YOUR TASK:
Retype every line from the one containing "You are a computer-use agent." through the last line of the records below, both included; leave out the pictures.

╭─ INPUT RECORDS

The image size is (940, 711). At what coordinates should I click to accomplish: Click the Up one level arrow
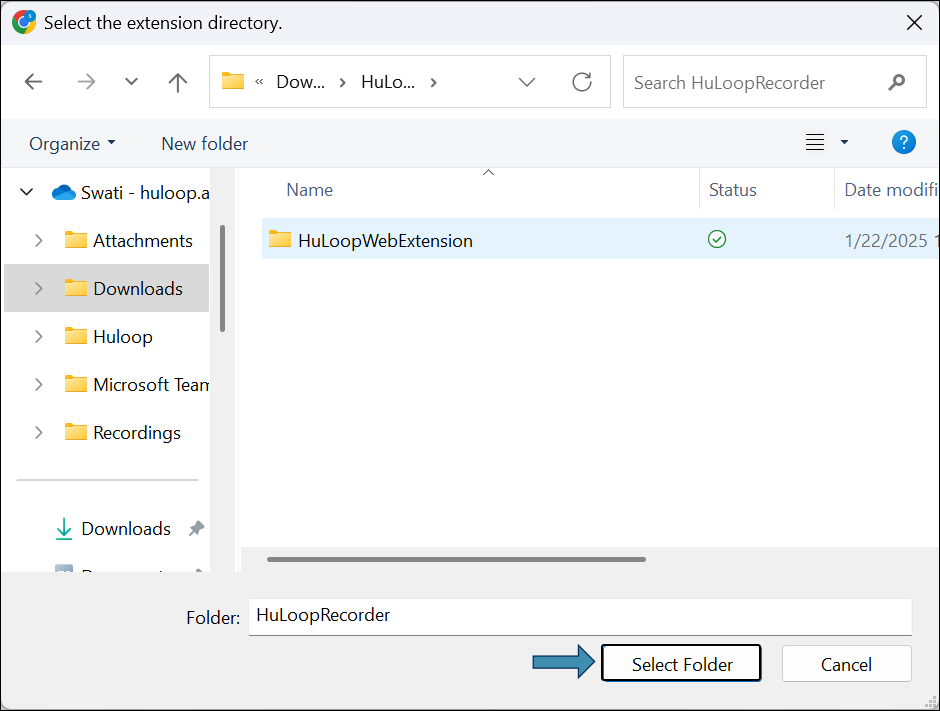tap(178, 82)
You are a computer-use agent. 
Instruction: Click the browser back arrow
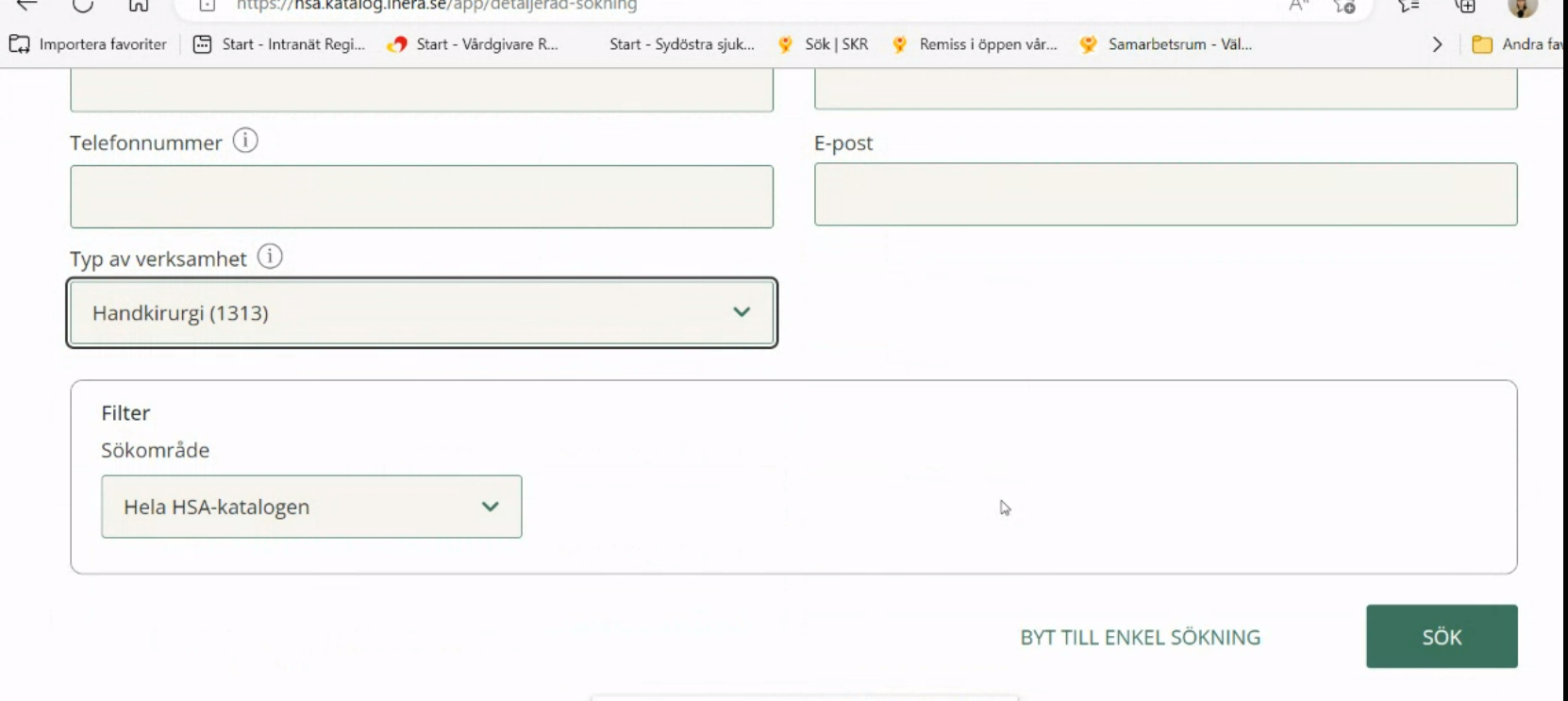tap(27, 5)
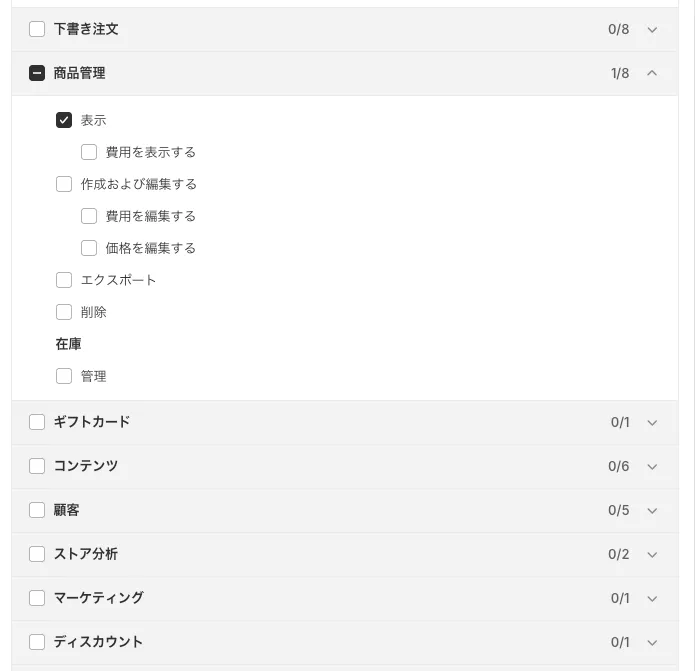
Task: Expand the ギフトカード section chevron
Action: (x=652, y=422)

╰─

RESPONSE FOR THIS EXERCISE:
You are a computer-use agent. 
Instruction: Click the browser back arrow
tap(27, 5)
Task: Expand the ギフトカード section chevron
Action: (x=652, y=422)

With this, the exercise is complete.